Denis Oevermann
Investment Analyst / Crypto Researcher
Der Weg zur Kryptowährung, Kryptoindustrie auf dem Prüfstand und Makroökonomie
24.03.2023 - 6 Minuten Lesedauer
1. Finanzturbulenzen und Bankenkrise - Der Weg zur Kryptowährung?
Die Fakten:
- Nach dem letzten Weekly Wrap, in dem über die aktuelle Bankenkrise und das daraus resultierende "Unbanking der Kryptoindustrie" berichtet wurde, dauerte es nur zwei Tage, bis der 166 Jahre alte Schweizer Bankenriese Credit Suisse gerettet werden musste und anschliessend von der UBS übernommen wurde, die bereits in der Finanzkrise 2008 gerettet werden musste.
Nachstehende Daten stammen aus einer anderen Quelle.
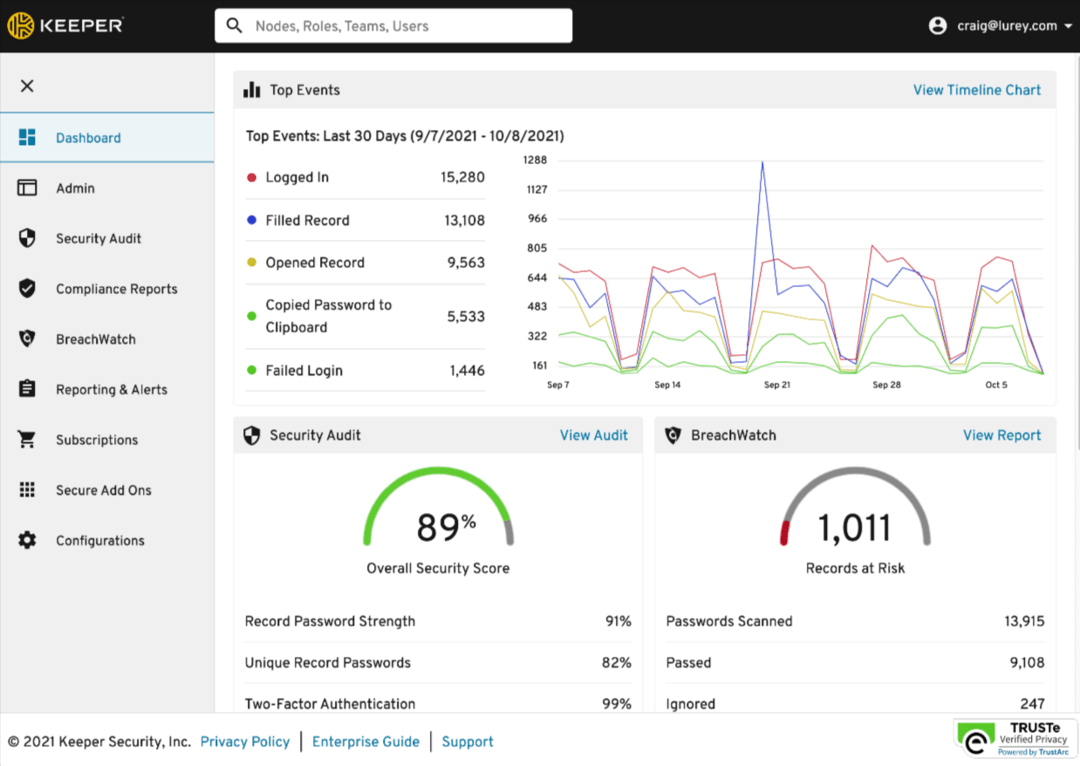The height and width of the screenshot is (766, 1080).
Task: Click the Reporting & Alerts clipboard icon
Action: coord(27,389)
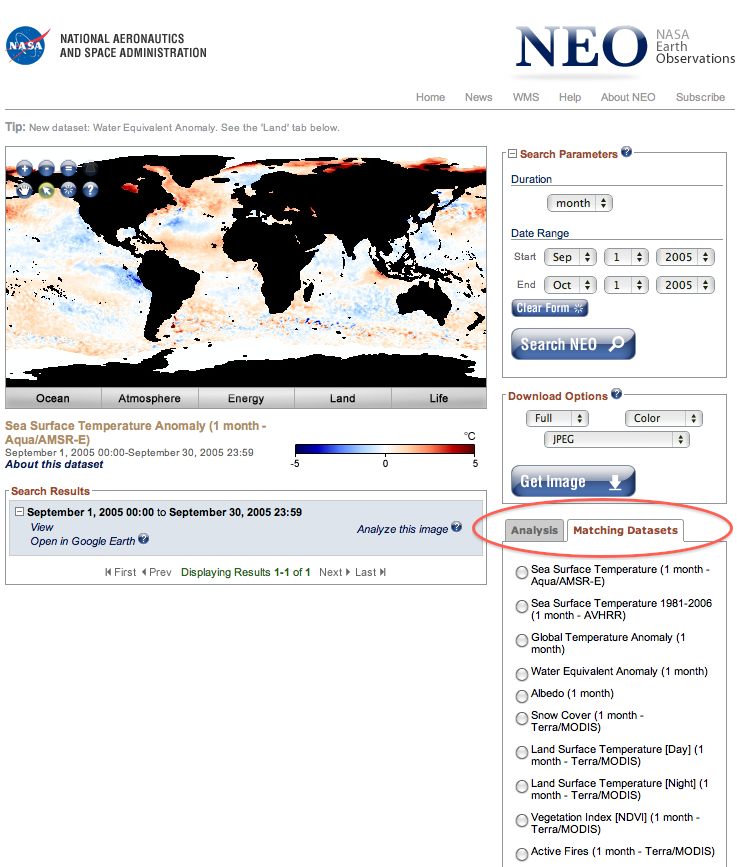The height and width of the screenshot is (867, 737).
Task: Switch to the Analysis tab
Action: click(534, 530)
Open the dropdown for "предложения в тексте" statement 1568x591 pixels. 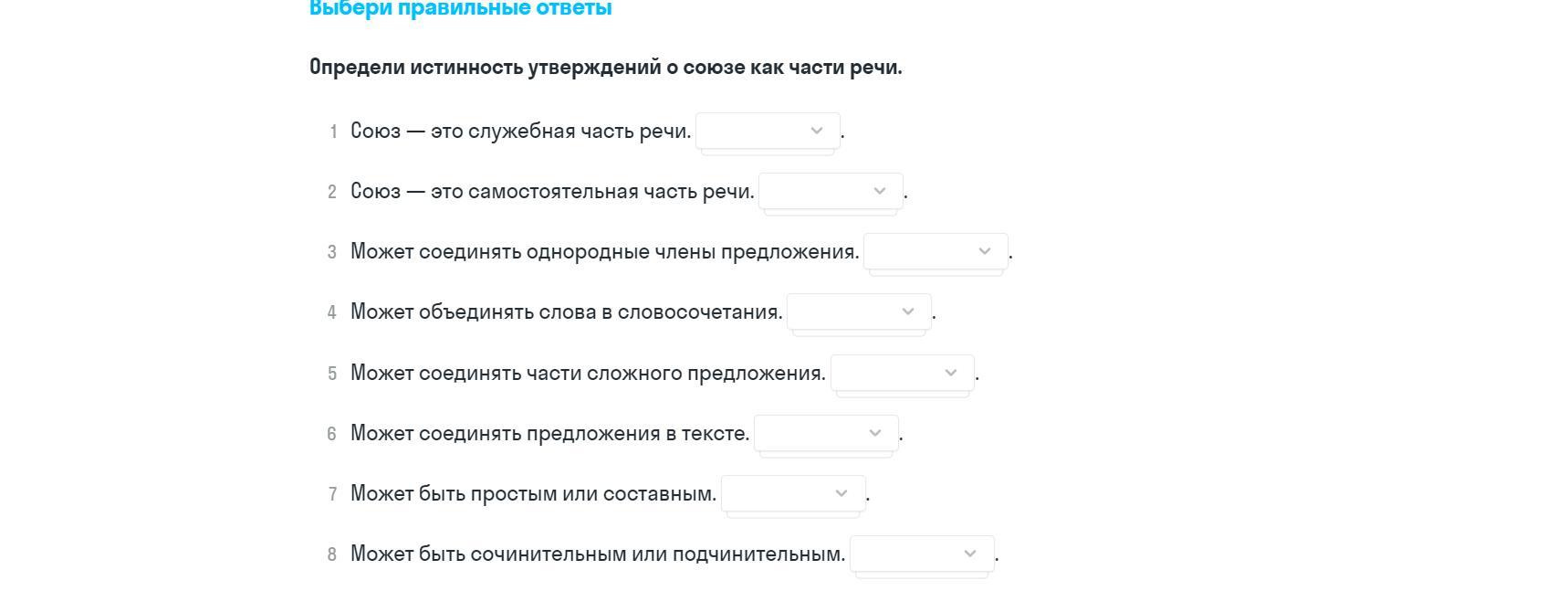coord(826,433)
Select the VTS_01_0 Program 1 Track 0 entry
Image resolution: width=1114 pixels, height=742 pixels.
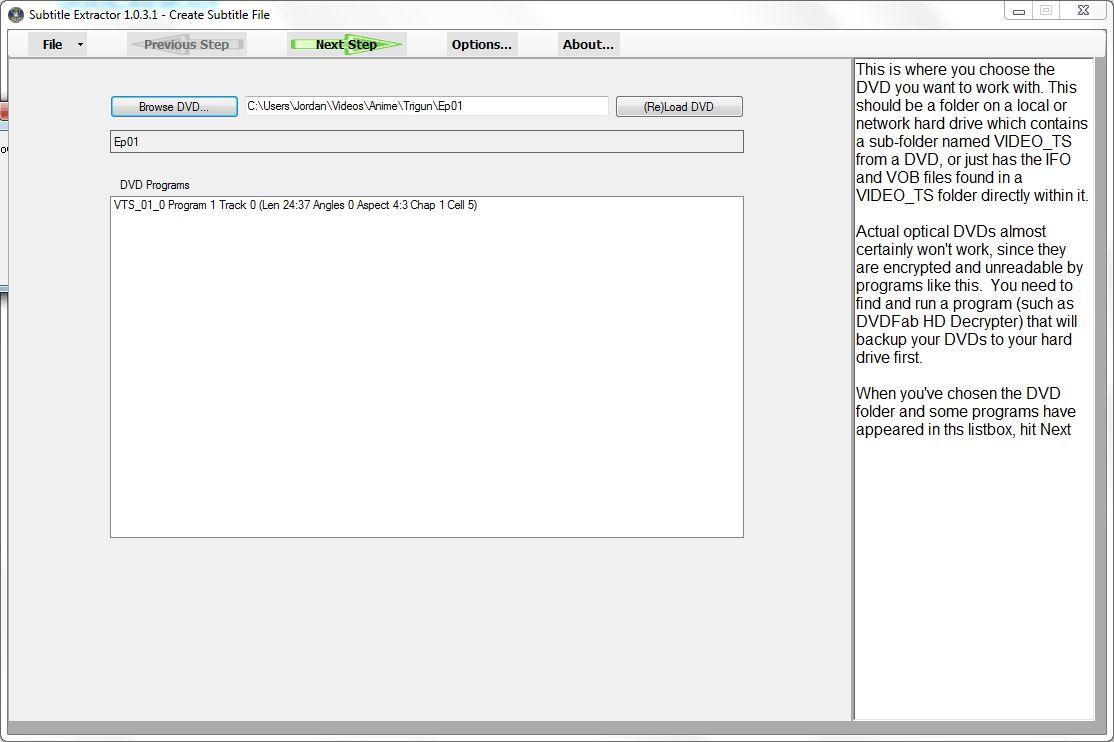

- Insgesamt wurde der Bankensektor hart getroffen, was zu einem erheblichen Rückgang der Bewertungen geführt hat, während die finanziellen Bedingungen weiterhin angespannt sind.
- Unser vollständiges Statement zu "The Credit Suisse Crash and the Case for Crypto".
Unsere Meinung:
- Eine bemerkenswerte Beobachtung, die in der aktuellen Banken- und Finanzkrise gemacht werden kann, ist, dass die Banken nicht aufgrund von ausfallenden Krediten und Darlehen, übermässiger Verschuldung oder anderen riskanten Unternehmungen gescheitert sind.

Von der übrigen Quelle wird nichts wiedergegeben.